Louis Godart Quirinale

a cura di ANNA MARIA BRANCA

Lo diceva Freud che l’inconscio è come un sito archeologico: scavando, si rinvengono i vari stadi della crescita e si può risalire ai momenti di sviluppo precorsi, anche e soprattutto con intenti migliorativi. Allora Louis Godart può a tutti gli effetti considerarsi lo psicanalista del Quirinale poiché da 8 anni scava per ritrovare quei reperti che hanno reso il più alto colle di Roma, e il palazzo che lo rappresenta, ciò che è oggi. Questo scavatore giunge dalla zona collinare tra la Francia e il Belgio ma, prima di passare dalle colline al colle, è in Grecia che, per ben 40 anni, si dedica all’archeologia. Il Mediterraneo gli consegna, fiducioso, i propri misteri facendosi spogliare da un esperto che non si fa tentare dalla speculazione e che lo stesso Carlo Azeglio Ciampi al Quirinale vuole come consigliere per la Conservazione del Patrimonio Artistico della Presidenza della Repubblica. Anche il colle si affida all’umanità dell’umanista come Godart e gli confida i suoi segreti, perché lui li interpreti e li restituisca ai cittadini, anche attraverso le sue pubblicazioni e rendendo accessibile tale patrimonio a tutti coloro che vogliano conoscerlo e comprenderlo.

Domanda. Come è giunto in Italia?
Risposta. La mia è una storia tipicamente europea: sono nato in un piccolo villaggio delle Ardenne, ho studiato Lettere e Filosofia in Belgio e in Francia, ho condotto missioni archeologiche scavando in Grecia per 40 anni e, nel 1973, l’università Federico II di Napoli mi offrì una cattedra, quella di Filologia micenea, presso la facoltà di Lettere e Filosofia, che mantengo da più di trent’anni. Accettando, ho ottenuto la cittadinanza italiana. Veramente mi sento cittadino europeo. Sono rimasto affascinato dal Mediterraneo per un motivo molto semplice: è la culla della nostra civiltà ed è attraverso l’esperienza congiunta di Atene e Roma che l’Europa è divenuta ciò che è.

D. Che cosa del Mediterraneo ritiene fondamentale?
R. L’essere un luogo dove prima di tutto si è imposto, attraverso mille vicissitudini, quel modo di vivere che si chiama democrazia, una conquista che va al di là dei limiti legati ai singoli sistemi politici; e l’essere un mare che, nel corso dei millenni, ha saputo avvicinare le culture più varie.

D. Com’è salito sul colle Quirinale?
R. Lavoro per la Presidenza della Repubblica dal 2002, un’esperienza affascinante. Conoscevo l’allora presidente Carlo Azeglio Ciampi e a lui, che ha una formazione filologica molto sensibile a tutto quello che riguarda l’antichità greco-romana, avevo parlato dei miei scavi e delle mie ricerche.
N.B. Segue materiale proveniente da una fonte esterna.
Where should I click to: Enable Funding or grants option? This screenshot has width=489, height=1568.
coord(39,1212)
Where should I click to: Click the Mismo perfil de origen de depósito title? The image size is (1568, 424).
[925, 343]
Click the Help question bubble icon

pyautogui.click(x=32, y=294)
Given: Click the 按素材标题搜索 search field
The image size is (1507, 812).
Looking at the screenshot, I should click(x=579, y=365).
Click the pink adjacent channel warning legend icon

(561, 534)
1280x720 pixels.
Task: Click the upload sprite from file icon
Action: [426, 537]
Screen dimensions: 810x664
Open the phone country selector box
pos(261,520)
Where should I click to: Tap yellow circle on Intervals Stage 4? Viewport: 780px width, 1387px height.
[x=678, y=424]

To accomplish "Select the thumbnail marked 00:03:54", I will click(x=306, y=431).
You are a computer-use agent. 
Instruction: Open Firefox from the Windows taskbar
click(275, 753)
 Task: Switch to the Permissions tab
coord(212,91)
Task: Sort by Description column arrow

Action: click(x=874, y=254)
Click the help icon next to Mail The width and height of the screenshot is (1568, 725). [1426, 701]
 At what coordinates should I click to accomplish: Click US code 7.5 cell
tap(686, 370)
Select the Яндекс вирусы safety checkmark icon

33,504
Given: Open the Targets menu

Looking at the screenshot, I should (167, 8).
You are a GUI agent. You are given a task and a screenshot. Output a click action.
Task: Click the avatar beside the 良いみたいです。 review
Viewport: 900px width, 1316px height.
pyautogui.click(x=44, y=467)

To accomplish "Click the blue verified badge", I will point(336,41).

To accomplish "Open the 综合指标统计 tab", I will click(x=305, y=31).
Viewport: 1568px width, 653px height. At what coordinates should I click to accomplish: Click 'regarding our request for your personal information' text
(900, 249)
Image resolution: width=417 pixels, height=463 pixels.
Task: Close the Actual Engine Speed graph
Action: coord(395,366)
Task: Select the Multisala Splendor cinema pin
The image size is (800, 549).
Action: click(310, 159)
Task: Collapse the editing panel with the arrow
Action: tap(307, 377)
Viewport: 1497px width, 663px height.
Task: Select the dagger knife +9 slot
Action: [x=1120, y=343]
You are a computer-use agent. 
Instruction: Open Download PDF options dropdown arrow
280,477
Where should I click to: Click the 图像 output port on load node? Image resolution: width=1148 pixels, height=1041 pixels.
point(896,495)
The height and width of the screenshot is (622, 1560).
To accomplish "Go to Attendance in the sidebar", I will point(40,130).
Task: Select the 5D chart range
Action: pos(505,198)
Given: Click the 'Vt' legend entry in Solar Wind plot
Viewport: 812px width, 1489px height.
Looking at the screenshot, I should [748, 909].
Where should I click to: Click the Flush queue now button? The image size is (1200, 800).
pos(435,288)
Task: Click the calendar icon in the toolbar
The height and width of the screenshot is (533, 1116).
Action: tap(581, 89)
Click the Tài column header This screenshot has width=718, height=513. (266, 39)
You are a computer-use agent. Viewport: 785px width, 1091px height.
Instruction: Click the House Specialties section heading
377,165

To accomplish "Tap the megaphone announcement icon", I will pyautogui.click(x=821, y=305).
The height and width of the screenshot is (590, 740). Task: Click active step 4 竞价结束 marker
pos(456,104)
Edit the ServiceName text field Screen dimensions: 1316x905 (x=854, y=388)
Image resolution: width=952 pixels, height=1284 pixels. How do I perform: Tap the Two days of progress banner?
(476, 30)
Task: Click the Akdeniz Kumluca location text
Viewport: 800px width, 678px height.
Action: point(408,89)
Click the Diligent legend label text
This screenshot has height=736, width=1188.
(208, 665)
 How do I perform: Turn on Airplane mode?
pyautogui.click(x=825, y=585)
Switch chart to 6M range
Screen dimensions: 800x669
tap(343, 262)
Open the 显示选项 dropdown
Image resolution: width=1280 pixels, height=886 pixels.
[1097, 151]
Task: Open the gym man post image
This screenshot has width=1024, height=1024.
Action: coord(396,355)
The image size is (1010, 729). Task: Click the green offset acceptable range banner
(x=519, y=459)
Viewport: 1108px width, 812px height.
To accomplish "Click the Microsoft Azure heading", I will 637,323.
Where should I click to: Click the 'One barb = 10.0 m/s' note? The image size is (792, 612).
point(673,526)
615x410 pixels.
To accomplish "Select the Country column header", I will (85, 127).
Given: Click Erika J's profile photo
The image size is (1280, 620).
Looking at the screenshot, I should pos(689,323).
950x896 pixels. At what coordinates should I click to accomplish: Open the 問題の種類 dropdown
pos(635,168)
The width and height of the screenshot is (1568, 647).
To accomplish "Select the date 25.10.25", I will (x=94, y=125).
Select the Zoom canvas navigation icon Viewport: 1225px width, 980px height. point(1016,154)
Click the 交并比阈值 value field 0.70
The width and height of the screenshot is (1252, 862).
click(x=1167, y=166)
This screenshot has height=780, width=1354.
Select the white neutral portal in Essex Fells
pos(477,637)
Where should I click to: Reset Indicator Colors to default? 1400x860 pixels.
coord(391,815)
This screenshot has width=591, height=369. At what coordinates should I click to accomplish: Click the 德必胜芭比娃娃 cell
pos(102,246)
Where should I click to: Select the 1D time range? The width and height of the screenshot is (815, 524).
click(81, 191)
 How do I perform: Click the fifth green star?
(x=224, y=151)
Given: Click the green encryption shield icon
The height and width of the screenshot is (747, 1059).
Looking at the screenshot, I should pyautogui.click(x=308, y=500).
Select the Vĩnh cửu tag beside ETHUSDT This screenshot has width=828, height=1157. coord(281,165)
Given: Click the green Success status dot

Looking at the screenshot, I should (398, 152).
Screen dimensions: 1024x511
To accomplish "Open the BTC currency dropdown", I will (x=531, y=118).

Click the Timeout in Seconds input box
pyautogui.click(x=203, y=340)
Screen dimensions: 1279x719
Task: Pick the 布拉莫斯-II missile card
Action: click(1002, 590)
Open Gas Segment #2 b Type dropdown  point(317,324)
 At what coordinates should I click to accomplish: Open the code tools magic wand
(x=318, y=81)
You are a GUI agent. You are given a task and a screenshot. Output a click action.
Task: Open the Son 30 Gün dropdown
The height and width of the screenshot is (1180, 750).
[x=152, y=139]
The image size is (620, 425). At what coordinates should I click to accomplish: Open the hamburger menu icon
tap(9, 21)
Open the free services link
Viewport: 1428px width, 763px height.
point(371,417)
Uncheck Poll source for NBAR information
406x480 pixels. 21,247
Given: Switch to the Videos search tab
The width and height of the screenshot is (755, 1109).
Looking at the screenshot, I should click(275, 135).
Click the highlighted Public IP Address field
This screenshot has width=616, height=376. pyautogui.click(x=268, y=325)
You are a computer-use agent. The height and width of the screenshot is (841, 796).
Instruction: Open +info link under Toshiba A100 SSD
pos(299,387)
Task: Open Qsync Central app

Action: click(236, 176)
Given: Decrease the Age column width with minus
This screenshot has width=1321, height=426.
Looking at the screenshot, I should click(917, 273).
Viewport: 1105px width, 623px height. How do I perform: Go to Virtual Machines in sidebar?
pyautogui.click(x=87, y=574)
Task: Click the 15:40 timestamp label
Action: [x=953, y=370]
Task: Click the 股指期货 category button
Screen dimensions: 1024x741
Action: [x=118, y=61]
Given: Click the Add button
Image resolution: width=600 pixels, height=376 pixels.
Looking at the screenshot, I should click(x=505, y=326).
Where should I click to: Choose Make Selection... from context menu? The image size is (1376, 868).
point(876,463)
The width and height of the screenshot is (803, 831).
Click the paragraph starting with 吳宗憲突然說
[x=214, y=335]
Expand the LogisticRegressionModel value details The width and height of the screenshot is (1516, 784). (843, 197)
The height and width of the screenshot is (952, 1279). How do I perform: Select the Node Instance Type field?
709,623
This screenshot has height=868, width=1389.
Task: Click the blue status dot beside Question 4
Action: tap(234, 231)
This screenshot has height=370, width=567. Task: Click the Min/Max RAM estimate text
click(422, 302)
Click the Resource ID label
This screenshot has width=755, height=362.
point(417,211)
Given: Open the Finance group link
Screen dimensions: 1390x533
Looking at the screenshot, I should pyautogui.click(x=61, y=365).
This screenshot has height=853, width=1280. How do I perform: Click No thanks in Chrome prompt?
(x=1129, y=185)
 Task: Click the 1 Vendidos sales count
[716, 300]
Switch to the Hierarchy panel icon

Spesso ci siamo confrontati sulla cultura classica e nel febbraio del 2002 mi ha proposto di lavorare con lui; ho esitato, poi mi sono lasciato convincere e non me ne pento, perché al Quirinale ho cercato di mettere in pratica ciò che avevo imparato nei vari cantieri di scavo durante la mia quarantennale esperienza in Grecia, anche cercando di scoprire le antiche pagine della storia del palazzo. Il presidente Giorgio Napolitano mi ha confermato nell’incarico.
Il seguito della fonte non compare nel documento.